# Text provided:
26 Apr 2024
Monday 25 February 2013 - 15:20
Story Code : 21213

World powers, Iran set for Kazakh showdown

MOSCOW (AFP) - World powers meet negotiators from Iran in Kazakhstan on Tuesday in the hope of curbing Tehran's nuclear ambitions by advancing a "significant" new offer, despite low expectations of a breakthrough after years of dashed hopes.
The meeting under the shadow of the Tien Shan mountains in the Kazakh city of Almaty comes as sanctions bite against the Islamic republic and Israel still refuses to rule out air strikes to knock out Iran's suspected nuclear weapons drive.

Little apparent progress has been made since the last such session of talks in Moscow in June 2012 ended without any breakthrough and the crux of the dispute remains Iran's insistence on not abandoning uranium enrichment operations.

Western diplomats have said that Iran will be presented with an offer with significant new elements to coax it into a concession and end a stalemate that has lasted almost unchanged since 2002.

"We are approaching these talks with a sense of urgency. But this is not necessarily a sprint," one Western diplomat said.

Western capitals have been tight-lipped about the nature of the offer but it reportedly may involve an easing of sanctions on Iran's gold and precious metals trading in exchange for the closure of a major uranium enrichment plant.

Iran wants sanctions lifted before it negotiates and demands recognition of its right to enrich uranium to levels that could feed its electricity grid and provide isotopes for a medical research plant.

# Excerpted records:
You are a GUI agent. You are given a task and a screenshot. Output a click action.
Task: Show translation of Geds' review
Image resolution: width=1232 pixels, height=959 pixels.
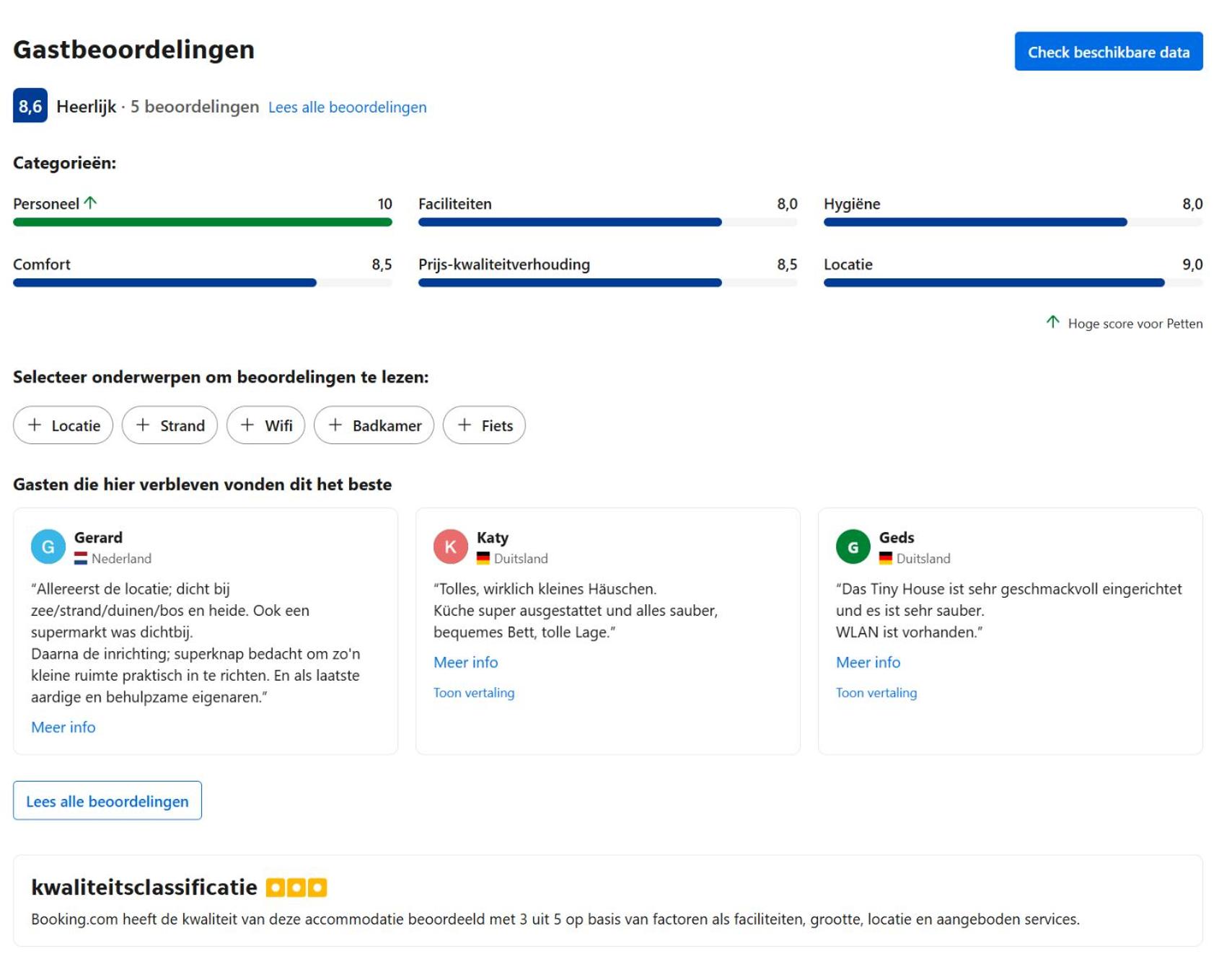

...

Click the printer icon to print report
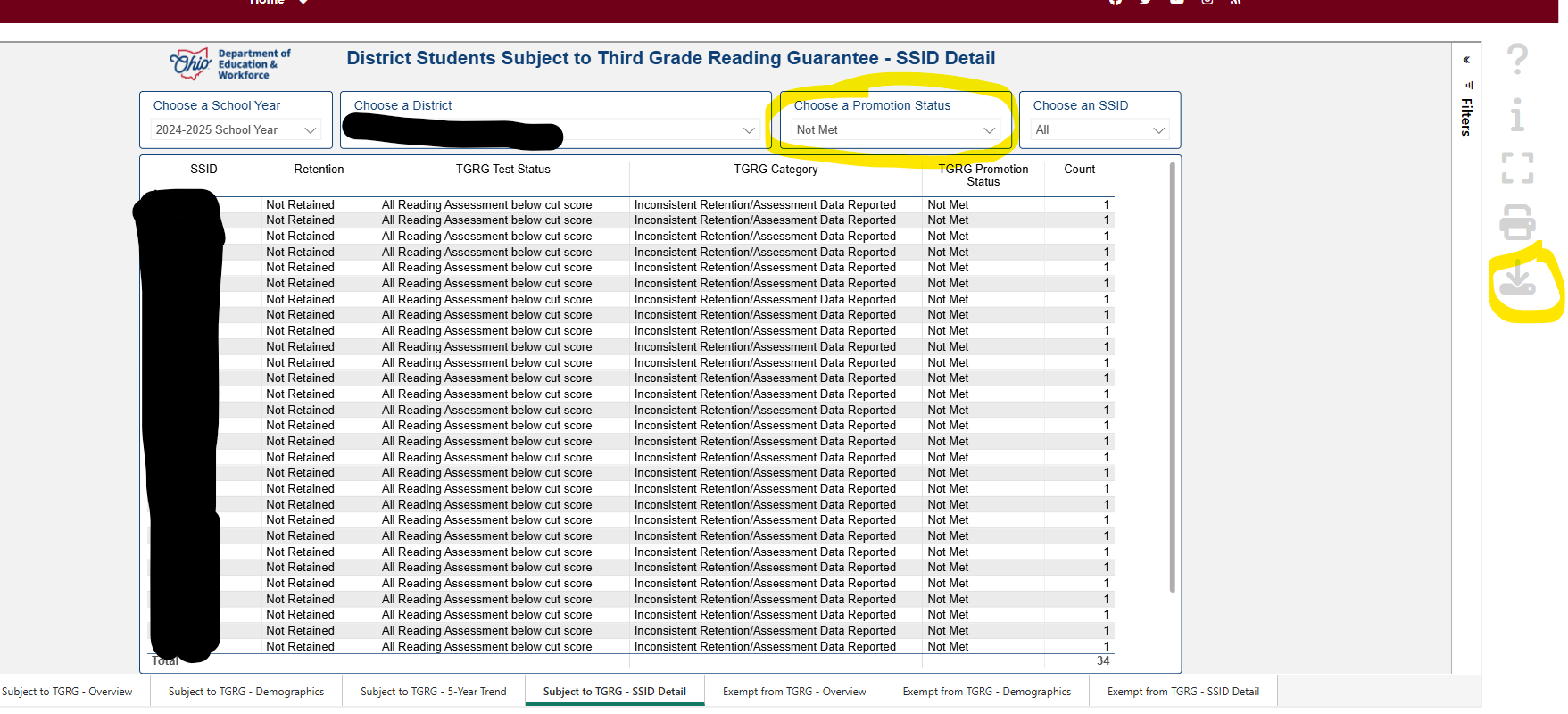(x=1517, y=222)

# Your objective:
Answer these questions about the news report on the Iran nuclear talks:
(a) In which Kazakh city are the world powers meeting Iran's negotiators?
(b) Where and when was the previous session of talks held?
(c) What may the Western offer reportedly involve?

# Reply:
(a) Almaty.
(b) In Moscow, in June 2012.
(c) Easing sanctions on Iran's gold and precious metals trading in exchange for closing a major uranium enrichment plant.